• _TASK OBJECTIVE_
Go through the entries below and print, exactly, the lines starting at the one with "Where should I" and ending at the one with "The image size", keeping both ends and no others.

• _SOURCE DATA_
-----

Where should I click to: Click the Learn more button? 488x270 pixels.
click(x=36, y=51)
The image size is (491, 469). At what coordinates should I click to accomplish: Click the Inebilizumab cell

-----

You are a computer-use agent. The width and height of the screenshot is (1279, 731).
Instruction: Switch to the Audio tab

-----

• _EXERCISE RESULT_
Where should I click to: Click the Learn more button? 488x270 pixels.
click(x=36, y=51)
The image size is (491, 469). At what coordinates should I click to accomplish: Click the Inebilizumab cell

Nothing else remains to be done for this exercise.